- **Source document**:
Header Photo Credit: Santiago Arcos/UNICEF/UN0310005

About Comply Chain

Comply Chain is a series of documents intended to help companies build or improve a social compliance system to avoid violation of U.S. trade law prohibiting importation of goods made in whole or in part with forced labor. In this era of globalization, the production of goods in foreign countries has increased at a rapid pace and global government oversight of labor rights has not always kept up. Adherence to the guidance provided by Comply Chain helps responsible businesses navigate the legal, moral, and public relations risks of labor exploitation in global supply chains.

This tool was created by the U.S. Department of Labor’s (USDOL) Bureau of International Labor Affairs (ILAB)’s Office of Child Labor, Forced Labor, and Human Trafficking (OCFT). ILAB's mission is to strengthen global labor standards, enforce labor commitments among trading partners, promote racial and gender equity, and combat international child labor, forced labor, and human trafficking.

As mandated by the Trafficking Victims Protection Reauthorization Act of 2005 (TVPRA), ILAB also publishes a List of Goods Produced by Child Labor or Forced Labor, including goods that are produced with inputs that are made with forced labor and child labor. Read more about OCFT’s mission here.

Comply Chain is the result of ILAB's work with stakeholders involved in the production of goods appearing on the aforementioned TVPRA List of Goods.

In addition to offering standard practices for companies to follow, Comply Chain serves as an organizing framework for multiple U.S. Government agencies' work on child labor and forced labor, supply chain-focused research, and technical assistance projects related to responsible business conduct. The tool has been incorporated into the U.S. National Action Plan on Responsible Business Conduct (NAP-RBC). The NAP-RBC encompasses the U.S. government's efforts and commitments to protect human rights in the overseas operations of U.S. businesses through research, technical cooperation, federal procurement practices, labor diplomacy, and public-private dialogue. The NAP-RBC also emphasizes the positive contributions that businesses can make to respect human rights.

- **Aim 1**: Echo a portion of the Comply Chain overview word for word, beginning at the words "As mandated by" and stopping after the words "OCFT’s mission here.".
- **Aim 2**: Extend the Comply Chain overview from the point at which it currently ends.
The lines that follow serve no purpose here.

- **Supplied entries**:
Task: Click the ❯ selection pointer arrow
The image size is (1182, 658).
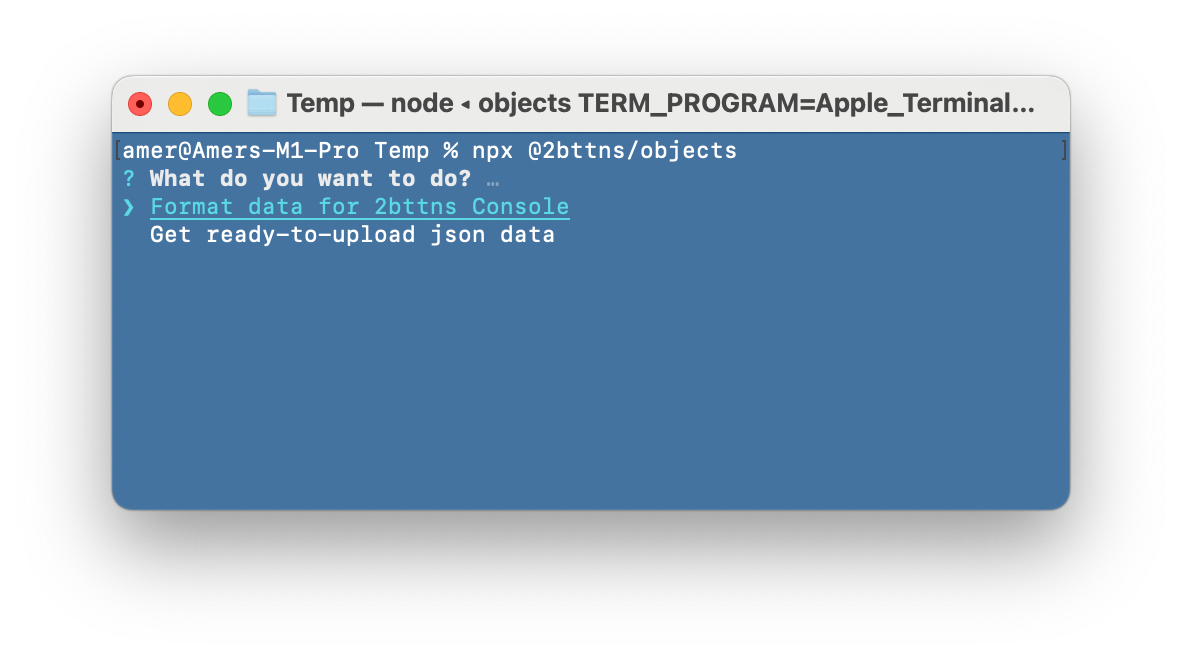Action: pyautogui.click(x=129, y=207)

* * *

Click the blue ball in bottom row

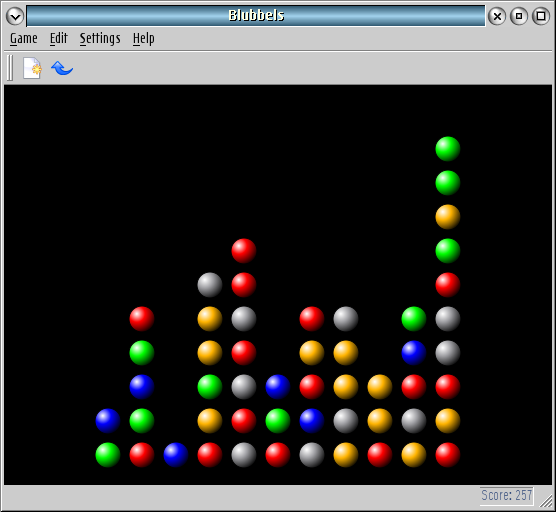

- **Response 1**:
As mandated by the Trafficking Victims Protection Reauthorization Act of 2005 (TVPRA), ILAB also publishes a List of Goods Produced by Child Labor or Forced Labor, including goods that are produced with inputs that are made with forced labor and child labor. Read more about OCFT’s mission here.

- **Response 2**:
Comply Chain's eight-step framework is referenced in the Forced Labor Enforcement Task Force's Importer Guidance and the Commerce/International Trade Administration's training on forced labor in global supply chains. Comply Chain's eight steps provide guidance on critical elements of social compliance and act as a primer to identify and assess risk, prevent and remedy violations, and support workers' access to grievance mechanisms and remediation. 

Toward Worker-Driven Social Compliance Systems

This tool supports the efforts of companies and other stakeholders seeking to address labor exploitation in supply chains and responds to the evolution of responsible business practices globally by helping companies build worker-driven social compliance systems. A worker-driven social compliance system is an approach to ensuring fair and ethical labor practices within supply chains and workplaces. Worker-driven social compliance systems prioritize the active involvement and empowerment of workers themselves. In a worker-driven social compliance system, the workers play a central role in identifying and addressing labor rights violations and other concerns within their workplaces. They are organized into independent, democratic organizations or worker-led committees representing their collective interests and advocate for their rights.

Comply Chain helps companies build worker-driven social compliance systems that put workers and their organizations at the center of effective solutions to ensure real, independently verifiable protection of human rights in global supply chains.

Private-sector companies need to take steps to ensure fair labor standards and worker-centered policies in their supply chains. While strong government regulations are critical, it is imperative that the private sector ensure a rapid and appropriate response to labor violations in countries where governments lack strong monitoring and enforcement mechanisms. For this reason, companies need to independently exercise rigorous due diligence practices that promote transparency and accountability within their supply chains. There is also a need for effective remediation and grievance pathways for workers.  

Comply Chain builds on traditional compliance systems that rely on audits and inspections conducted by third-party organizations or brands. The tool assists companies in building social compliance systems that prioritize the active involvement and empowerment of their workers. The continued development and further updating of this tool is an effort to ensure that worker feedback and empowerment are at the center of a company’s due diligence efforts.

How Do I Use Comply Chain?

Comply Chain provides steps to build or improve a social compliance system. It is intended for use by multinational corporations, small- and medium-sized enterprises, workers and civil society organizations, and academia to understand the role each can play in building a more just and ethical social compliance system. 

If you see a good practice that is missing, share it with us by e-mailing ILAB at GlobalKids@dol.gov.

A girl in a white shirt and a girl in a blue dress color on a red table.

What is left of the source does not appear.